Message-ID: <9705028652.AA865260435@hudsmtphq.hud.gov> Date: Mon, 2 Jun 1997 07:47:06 EST From: mailto:Michael_O._Patterson@HUD.GOV Subject: Re[2]: average American's perception of the US role in the 1st To: mailto:DEVEL-L@AMERICAN.EDU
By way of explaination, I spent yesterday listening to a man that doesn't have any children figure out how to set up an institution of higher learning for Parents in how to aid the development of their children. This guy has an MBA from Harvard, worked at McKinsey and spent some time at Disney Educational Publishing.He truly believes that he's going to help people with this idea. And he may on the surface appear to actually help some parents.. So the message is that Graduate students who have a couple of years in classrooms are going to coach parents on how to raise their children.
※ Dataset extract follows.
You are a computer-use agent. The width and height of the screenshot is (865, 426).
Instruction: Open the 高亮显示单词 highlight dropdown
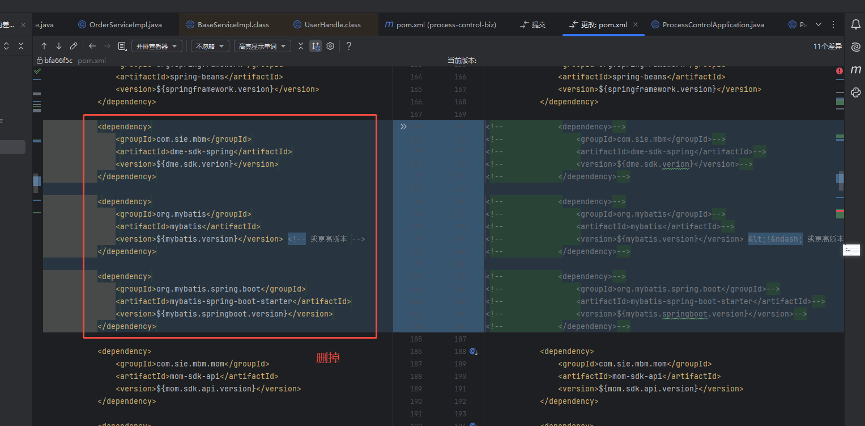tap(262, 47)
Is that the sort of help that we are looking to give the world? Is that what America has to offer the world? ------------------------------------------------ Fascinating. However, he may have a point. If he is University-trained, he may realize through research that as late as the 1960's, people paid 15% of their income for rent, and not much more for mortgage payments, vs. the 30-50% more common now. If rents were to be halved, parents would have a considerable amount of stress taken off of them. And, since parents haven't anywhere near the credibility of university-trained people, despite direct experience, he could make arguments on their behalf.
Let's see, he might realize how much more supportive the community and even culture was for parents, a generation ago. i.e. parents had cultural/community support, rather than the opposition they have now.
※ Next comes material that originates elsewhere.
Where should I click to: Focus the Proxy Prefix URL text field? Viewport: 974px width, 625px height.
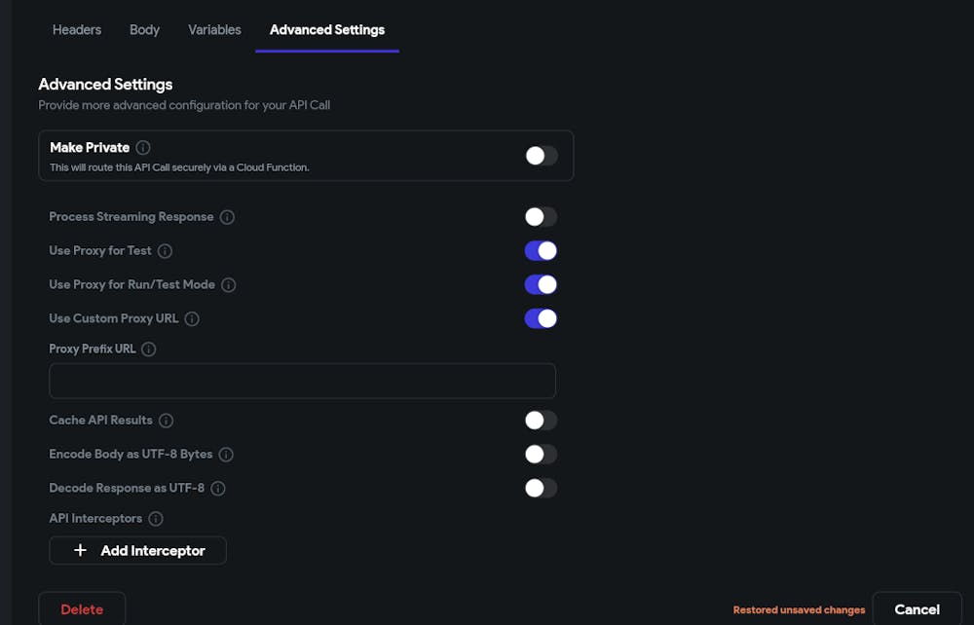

Then there's nutrition. Instead of 50% saturated fat from fast food restaurants, people actually ate more healthy healthy food. Talk to someone who remembers burgers in the 50's; they were quite different from what is served today. There was a fascinating report given to Congress, on the serious problem of soil demineralization; in 1936!
And, he's worked at Harvard, and at Disney. Both are in the business of producing fantasies. Yes, I'd say there's hope for him.